All lines from the one containing "Run the macro with the green play icon" down to the one containing "Given: Uncheck Раскладка", both ends included, are to be given again exactly; omit the rest of the listing below.
*** Opening of Dataset ***
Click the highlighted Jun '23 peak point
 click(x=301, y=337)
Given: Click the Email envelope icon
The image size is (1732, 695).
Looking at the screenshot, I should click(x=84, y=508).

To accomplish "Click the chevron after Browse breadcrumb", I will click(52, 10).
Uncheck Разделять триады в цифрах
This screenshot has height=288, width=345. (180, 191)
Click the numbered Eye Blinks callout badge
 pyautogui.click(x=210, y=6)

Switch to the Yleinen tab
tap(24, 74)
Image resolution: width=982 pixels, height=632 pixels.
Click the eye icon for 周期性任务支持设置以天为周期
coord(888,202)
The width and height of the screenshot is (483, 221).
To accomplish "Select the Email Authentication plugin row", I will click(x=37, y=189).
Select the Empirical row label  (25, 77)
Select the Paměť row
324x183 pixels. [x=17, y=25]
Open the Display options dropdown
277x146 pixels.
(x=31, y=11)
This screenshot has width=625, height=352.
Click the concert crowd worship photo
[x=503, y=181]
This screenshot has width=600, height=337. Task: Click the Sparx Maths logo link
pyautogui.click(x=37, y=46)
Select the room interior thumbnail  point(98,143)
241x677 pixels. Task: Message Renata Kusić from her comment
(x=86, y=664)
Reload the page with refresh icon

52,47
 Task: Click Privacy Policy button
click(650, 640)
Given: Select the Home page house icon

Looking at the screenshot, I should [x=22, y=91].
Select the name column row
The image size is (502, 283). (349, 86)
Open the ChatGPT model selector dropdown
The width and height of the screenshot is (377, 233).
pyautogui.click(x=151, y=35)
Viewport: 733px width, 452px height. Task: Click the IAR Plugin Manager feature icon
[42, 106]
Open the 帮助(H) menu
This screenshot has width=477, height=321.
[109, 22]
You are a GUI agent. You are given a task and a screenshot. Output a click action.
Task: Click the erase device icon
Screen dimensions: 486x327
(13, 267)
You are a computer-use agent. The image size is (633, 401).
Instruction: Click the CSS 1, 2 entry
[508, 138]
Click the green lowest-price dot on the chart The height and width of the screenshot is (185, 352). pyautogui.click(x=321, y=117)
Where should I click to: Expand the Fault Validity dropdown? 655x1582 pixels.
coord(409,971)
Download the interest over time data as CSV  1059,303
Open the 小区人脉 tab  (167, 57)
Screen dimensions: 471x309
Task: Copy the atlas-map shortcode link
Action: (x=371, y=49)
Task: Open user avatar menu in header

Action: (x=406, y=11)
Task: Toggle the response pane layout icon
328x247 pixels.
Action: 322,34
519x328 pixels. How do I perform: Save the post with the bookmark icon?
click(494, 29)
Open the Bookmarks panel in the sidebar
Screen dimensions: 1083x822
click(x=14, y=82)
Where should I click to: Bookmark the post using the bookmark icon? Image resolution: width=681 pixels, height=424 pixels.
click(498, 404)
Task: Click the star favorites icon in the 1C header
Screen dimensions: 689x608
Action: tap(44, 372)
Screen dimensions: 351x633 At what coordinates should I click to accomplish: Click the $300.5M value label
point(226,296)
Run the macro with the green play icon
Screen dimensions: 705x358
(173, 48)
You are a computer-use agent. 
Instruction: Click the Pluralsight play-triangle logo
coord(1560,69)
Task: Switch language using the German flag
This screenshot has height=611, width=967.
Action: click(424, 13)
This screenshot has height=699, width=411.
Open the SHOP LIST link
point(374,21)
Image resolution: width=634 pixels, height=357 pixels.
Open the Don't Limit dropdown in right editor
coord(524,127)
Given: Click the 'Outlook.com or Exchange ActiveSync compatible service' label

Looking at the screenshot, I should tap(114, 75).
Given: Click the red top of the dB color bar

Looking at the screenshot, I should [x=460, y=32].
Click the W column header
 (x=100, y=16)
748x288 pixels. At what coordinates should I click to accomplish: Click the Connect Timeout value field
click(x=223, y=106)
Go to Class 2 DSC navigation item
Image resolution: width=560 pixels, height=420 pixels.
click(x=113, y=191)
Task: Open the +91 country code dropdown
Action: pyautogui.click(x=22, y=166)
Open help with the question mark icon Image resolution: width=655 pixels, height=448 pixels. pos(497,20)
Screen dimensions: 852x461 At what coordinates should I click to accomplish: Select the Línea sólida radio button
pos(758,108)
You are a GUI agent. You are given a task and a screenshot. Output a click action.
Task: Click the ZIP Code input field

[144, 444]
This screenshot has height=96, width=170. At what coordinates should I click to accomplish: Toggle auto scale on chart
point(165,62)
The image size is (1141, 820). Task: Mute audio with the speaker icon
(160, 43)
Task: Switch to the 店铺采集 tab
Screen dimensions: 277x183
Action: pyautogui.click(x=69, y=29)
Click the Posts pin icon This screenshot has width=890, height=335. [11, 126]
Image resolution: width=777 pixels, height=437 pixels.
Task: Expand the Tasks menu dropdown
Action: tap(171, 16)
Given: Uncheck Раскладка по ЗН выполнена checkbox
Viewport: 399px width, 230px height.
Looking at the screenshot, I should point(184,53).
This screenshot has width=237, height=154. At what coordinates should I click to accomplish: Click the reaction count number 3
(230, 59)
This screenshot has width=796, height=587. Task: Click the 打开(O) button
*** Close of Dataset ***
**Exercise result**
Run the macro with the green play icon
Screen dimensions: 705x358
(173, 48)
You are a computer-use agent. 
Instruction: Click the Pluralsight play-triangle logo
coord(1560,69)
Task: Switch language using the German flag
This screenshot has height=611, width=967.
Action: click(424, 13)
This screenshot has height=699, width=411.
Open the SHOP LIST link
point(374,21)
Image resolution: width=634 pixels, height=357 pixels.
Open the Don't Limit dropdown in right editor
coord(524,127)
Given: Click the 'Outlook.com or Exchange ActiveSync compatible service' label

Looking at the screenshot, I should tap(114, 75).
Given: Click the red top of the dB color bar

Looking at the screenshot, I should [x=460, y=32].
Click the W column header
 (x=100, y=16)
748x288 pixels. At what coordinates should I click to accomplish: Click the Connect Timeout value field
click(x=223, y=106)
Go to Class 2 DSC navigation item
Image resolution: width=560 pixels, height=420 pixels.
click(x=113, y=191)
Task: Open the +91 country code dropdown
Action: pyautogui.click(x=22, y=166)
Open help with the question mark icon Image resolution: width=655 pixels, height=448 pixels. pos(497,20)
Screen dimensions: 852x461 At what coordinates should I click to accomplish: Select the Línea sólida radio button
pos(758,108)
You are a GUI agent. You are given a task and a screenshot. Output a click action.
Task: Click the ZIP Code input field

[144, 444]
This screenshot has height=96, width=170. At what coordinates should I click to accomplish: Toggle auto scale on chart
point(165,62)
The image size is (1141, 820). Task: Mute audio with the speaker icon
(160, 43)
Task: Switch to the 店铺采集 tab
Screen dimensions: 277x183
Action: pyautogui.click(x=69, y=29)
Click the Posts pin icon This screenshot has width=890, height=335. [11, 126]
Image resolution: width=777 pixels, height=437 pixels.
Task: Expand the Tasks menu dropdown
Action: tap(171, 16)
Given: Uncheck Раскладка по ЗН выполнена checkbox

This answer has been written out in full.